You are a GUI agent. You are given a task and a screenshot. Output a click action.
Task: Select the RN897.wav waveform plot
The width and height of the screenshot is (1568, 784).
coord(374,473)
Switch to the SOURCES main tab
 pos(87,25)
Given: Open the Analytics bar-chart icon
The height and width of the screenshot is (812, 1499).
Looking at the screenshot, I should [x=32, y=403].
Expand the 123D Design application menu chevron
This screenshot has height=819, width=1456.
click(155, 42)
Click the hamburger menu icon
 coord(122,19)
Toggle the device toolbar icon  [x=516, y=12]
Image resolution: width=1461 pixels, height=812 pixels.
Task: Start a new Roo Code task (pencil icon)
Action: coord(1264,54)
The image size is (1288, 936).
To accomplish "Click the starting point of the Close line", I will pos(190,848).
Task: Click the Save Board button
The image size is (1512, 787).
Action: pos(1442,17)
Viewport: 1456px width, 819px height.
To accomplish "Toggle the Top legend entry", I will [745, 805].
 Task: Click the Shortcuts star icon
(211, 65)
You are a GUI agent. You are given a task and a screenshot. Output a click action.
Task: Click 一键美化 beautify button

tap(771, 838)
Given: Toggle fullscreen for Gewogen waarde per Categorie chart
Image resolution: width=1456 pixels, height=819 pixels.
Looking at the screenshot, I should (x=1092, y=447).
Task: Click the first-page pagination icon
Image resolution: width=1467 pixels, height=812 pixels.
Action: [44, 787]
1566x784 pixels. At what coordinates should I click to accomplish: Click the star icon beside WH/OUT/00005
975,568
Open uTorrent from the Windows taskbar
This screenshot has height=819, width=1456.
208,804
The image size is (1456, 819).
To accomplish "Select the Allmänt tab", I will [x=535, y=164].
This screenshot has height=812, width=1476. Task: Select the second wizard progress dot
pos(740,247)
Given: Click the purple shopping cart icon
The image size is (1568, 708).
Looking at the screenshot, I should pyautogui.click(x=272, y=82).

□ □ □ □ □ □ □

→ WHAT TO WORK ON
Retype the records above in full. Every word should match.

→ TASK ANSWER
You are a GUI agent. You are given a task and a screenshot. Output a click action.
Task: Select the RN897.wav waveform plot
The width and height of the screenshot is (1568, 784).
coord(374,473)
Switch to the SOURCES main tab
 pos(87,25)
Given: Open the Analytics bar-chart icon
The height and width of the screenshot is (812, 1499).
Looking at the screenshot, I should [x=32, y=403].
Expand the 123D Design application menu chevron
This screenshot has height=819, width=1456.
click(155, 42)
Click the hamburger menu icon
 coord(122,19)
Toggle the device toolbar icon  [x=516, y=12]
Image resolution: width=1461 pixels, height=812 pixels.
Task: Start a new Roo Code task (pencil icon)
Action: coord(1264,54)
The image size is (1288, 936).
To accomplish "Click the starting point of the Close line", I will pos(190,848).
Task: Click the Save Board button
The image size is (1512, 787).
Action: pos(1442,17)
Viewport: 1456px width, 819px height.
To accomplish "Toggle the Top legend entry", I will [745, 805].
 Task: Click the Shortcuts star icon
(211, 65)
You are a GUI agent. You are given a task and a screenshot. Output a click action.
Task: Click 一键美化 beautify button

tap(771, 838)
Given: Toggle fullscreen for Gewogen waarde per Categorie chart
Image resolution: width=1456 pixels, height=819 pixels.
Looking at the screenshot, I should (x=1092, y=447).
Task: Click the first-page pagination icon
Image resolution: width=1467 pixels, height=812 pixels.
Action: [44, 787]
1566x784 pixels. At what coordinates should I click to accomplish: Click the star icon beside WH/OUT/00005
975,568
Open uTorrent from the Windows taskbar
This screenshot has height=819, width=1456.
208,804
The image size is (1456, 819).
To accomplish "Select the Allmänt tab", I will [x=535, y=164].
This screenshot has height=812, width=1476. Task: Select the second wizard progress dot
pos(740,247)
Given: Click the purple shopping cart icon
The image size is (1568, 708).
Looking at the screenshot, I should pyautogui.click(x=272, y=82).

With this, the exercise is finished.